[ML] Refactor the RDataLoader: new cluster-aligned reading pattern, improved shuffling strategy and new Python API by siliataider · Pull Request #21888 · root-project/root

siliataider · 2026-04-10T17:50:27Z

This Pull request:

This PR refactors the ML DataLoader infrastructure to implement a cluster-aware reading strategy with improved shuffling semantics and a new Python interface.

Data flow & cluster-aligned reading strategy

flowchart TB
    RDF["RDataFrame(s)"] --> SCAN["ScanClusters()<br/>extract cluster boundaries"]
    SCAN --> SPLIT["SplitDataset()<br/>Each cluster split into → <br/> (1-val_split) train + val_split validation"]
    
    SPLIT --> ACTIVATE["ActivateEpoch()"]
    ACTIVATE --> SHUFFLE{"shuffle?"}
    SHUFFLE -->|Yes| SHUFFLE_ORDER["Shuffle cluster order"] --> LOAD
    SHUFFLE -->|No| LOAD
    
    subgraph LOAD["Loading Loop (Background Thread)"]
        ACC["Accumulate clusters<br/>until buffer ≈ full"]
        READ["Load into staging buffer<br/>(filters evaluated here)"]
        SHUF["Shuffle rows in buffer"]
        BATCH["Create batches → queue"]
        
        ACC --> READ --> SHUF --> BATCH
    end
    
    LOAD --> CONSUMER["Consumer: GetTrainBatch() / GetValidationBatch()"]
    
    subgraph FILTER["Lazy Filter Discovery"]
        E1["First epoch: discover actual counts"]
        E2["Subsequent: use discovered counts"]
        E1 -.-> E2
    end
    
    READ -.-> FILTER

New Python Interface

train, val = ROOT.Experimental.ML.RDataLoader(
    df,
    batch_size=1024,
    batches_in_memory=10,    # Controls buffer size (replaces chunk_size/block_size)
    target="label",
    validation_split=0.2,
)

# 3 possible output formats (like before)
for x, y in train.AsNumpy():
    # train model

for x, y in train.AsTorch():
    # train model

for x, y in train.AsTensorFlow():
    # train model

The new parameter

The batches_in_memory parameter controls how much data is held in memory at once, affecting both memory usage and shuffle quality.

Buffer Capacity = batch_size × batches_in_memory

How it works:

The loading thread accumulates clusters until the buffer reaches approximately batches_in_memory × batch_size rows
Rows within this buffer are shuffled together before batching
Higher batches_in_memory = better cross-cluster mixing, but more memory usage

Note

This implementation supports passing multiple RDataFrames, fixes #21782
The feature of multiple filtered RDataFrames is yet to be added

TODO

Docs and release notes in a secondary PR

github-actions · 2026-04-10T22:43:24Z

Test Results

21 files 21 suites 2d 23h 40m 0s ⏱️
3 833 tests 3 831 ✅ 1 💤 1 ❌
73 083 runs 73 064 ✅ 18 💤 1 ❌

For more details on these failures, see this check.

Results for commit 57e9f5e.

♻️ This comment has been updated with latest results.

vepadulano

Thanks for this extensive work!

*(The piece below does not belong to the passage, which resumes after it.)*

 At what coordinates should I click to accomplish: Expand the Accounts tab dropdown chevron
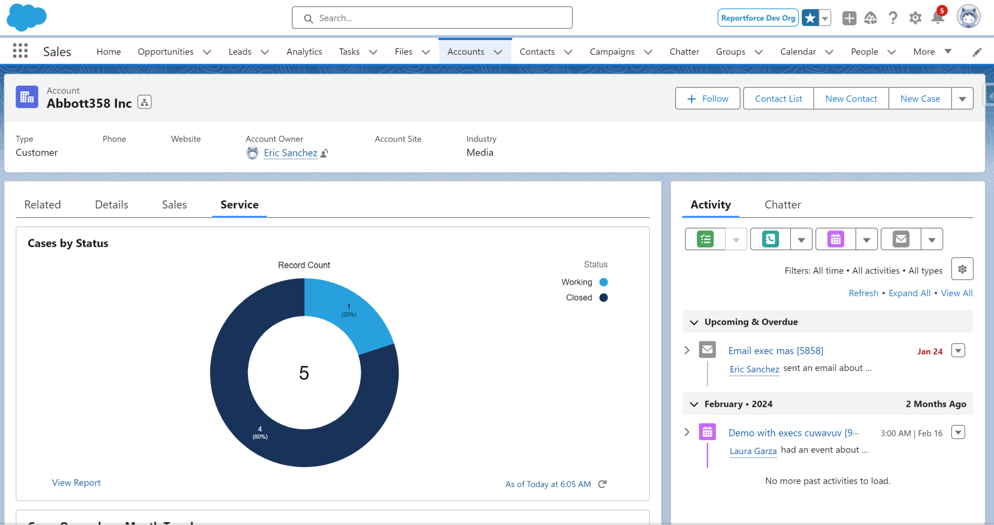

I'm not finished yet with the full review but I leave a couple of first fly-by thoughts

vepadulano · 2026-04-14T15:08:30Z

bindings/pyroot/pythonizations/python/ROOT/_pythonization/_ml_dataloader.py

        ROOT.EnableThreadSafety()

-        self.generator = ROOT.Experimental.Internal.ML.RBatchGenerator(template)(
+        self.data_loader = ROOT.Experimental.Internal.ML.RDataLoader(template)(


It's a bit weird to see both ROOT.Experimental.ML.RDataLoader and ROOT.Experimental.Internal.RDataLoader with the same name. While I'm fine with changing name to the RBatchGenerator class since the new functionality goes a bit beyond the initial implementation, I wonder if we should give it a different name?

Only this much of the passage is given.